Rashid relishing Yorks role
Yorkshire’s England hopeful Adil Rashid admits it would be “a dream come true” to represent his country at Test level.
The 20-year-old leg-spinning all-rounder has made steady progress since an eye-catching first-class debut less than two years ago in which he took six wickets.
He ended the 2006 season with 25 wickets from just six appearances and he has further enhanced his reputation since with another 50 victims and a maiden century.
Having also made his mark with England Under-19s and recently returned from the Lions' tour of India, Rashid is widely tipped for senior international recognition sooner rather than later.
“I think I would be over the moon but I have still got a lot to do,” Rashid said.
“I think I’ve got to take it a game at a time and perform with the bat and the ball and then hopefully in the future I can look to aim higher.
“I have just got to look to perform for Yorkshire at county level but if
I do get selected obviously it would be a dream come true.”
Rashid offers enormous potential as a spinner, and given his batting and fielding abilities, he could soon be putting pressure on Monty Panesar for a place.
The modest Rashid has yet no such thoughts and is merely concentrating on his own game - chiefly his bowling - and not the growing hype.
He said: “I like to ignore things like that and just play cricket, not have that in the back of my mind.

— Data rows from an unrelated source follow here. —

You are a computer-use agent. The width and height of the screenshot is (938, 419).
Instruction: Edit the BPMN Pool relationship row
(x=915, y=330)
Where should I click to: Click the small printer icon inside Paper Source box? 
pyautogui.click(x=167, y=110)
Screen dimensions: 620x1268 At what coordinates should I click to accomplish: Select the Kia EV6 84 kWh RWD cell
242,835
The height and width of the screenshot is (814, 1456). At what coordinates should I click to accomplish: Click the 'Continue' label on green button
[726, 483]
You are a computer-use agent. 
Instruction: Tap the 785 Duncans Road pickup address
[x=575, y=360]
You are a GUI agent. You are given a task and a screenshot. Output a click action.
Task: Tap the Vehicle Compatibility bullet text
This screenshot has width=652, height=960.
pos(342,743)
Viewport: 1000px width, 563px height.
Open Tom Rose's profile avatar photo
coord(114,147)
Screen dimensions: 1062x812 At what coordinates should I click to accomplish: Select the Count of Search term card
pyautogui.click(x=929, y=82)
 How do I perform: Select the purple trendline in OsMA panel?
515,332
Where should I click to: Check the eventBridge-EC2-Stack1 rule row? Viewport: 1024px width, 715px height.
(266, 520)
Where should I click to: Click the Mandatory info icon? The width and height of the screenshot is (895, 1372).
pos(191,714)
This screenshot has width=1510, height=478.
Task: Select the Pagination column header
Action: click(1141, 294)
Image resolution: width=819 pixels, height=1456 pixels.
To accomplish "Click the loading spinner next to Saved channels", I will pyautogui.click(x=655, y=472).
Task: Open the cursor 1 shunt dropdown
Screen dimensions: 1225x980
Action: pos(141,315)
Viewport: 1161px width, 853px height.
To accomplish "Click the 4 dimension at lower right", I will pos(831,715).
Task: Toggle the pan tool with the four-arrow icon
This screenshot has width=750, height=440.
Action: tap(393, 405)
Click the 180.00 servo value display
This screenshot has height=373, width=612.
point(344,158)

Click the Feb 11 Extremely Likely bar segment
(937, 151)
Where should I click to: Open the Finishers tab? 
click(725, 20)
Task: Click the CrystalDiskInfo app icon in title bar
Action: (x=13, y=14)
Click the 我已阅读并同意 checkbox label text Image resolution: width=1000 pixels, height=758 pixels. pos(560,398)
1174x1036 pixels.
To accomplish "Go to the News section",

“It doesn’t really bother me, I don’t watch TV or read the newspapers much.
“It’s been a good winter, I’ve been to India twice with England A (Lions) and it’s been a good experience.
“From last year I think I have improved a bit with the bat and ball, so hopefully this season I can have a good season.
“I think my main thing is a bowling all-rounder, although I made my debut as a batsman and I’ve got to perform with the bat.
“It’s going quite well, but I’ve still got a lot of things to work on, my action and my deliveries. There is still a long way to go but hopefully I’ll get there.”
Rashid was speaking at Farsley Cricket Club in West Yorkshire, one of the showcase clubs in this year’s NatWest CricketForce initiative.
The scheme, backed by the ECB, has this year has mobilised a volunteer workforce of 85,000 to renovate 1,375 cricket clubs across the country.
Rashid’s success has seen him cast as a role model at Yorkshire given that so few of the county’s large cricket-playing Asian population have made it into the senior side.
It is a position he recognises as important but one he accepts with humility.
Rashid, a product of the Bradford League and Yorkshire’s under-age programme, said: “I do feel like a role model for Yorkshire cricket, being the second or third Asian to have broken through.
“It feels quite good but it doesn’t matter if you are Asian or whatever colour, if you are good enough you will be playing.”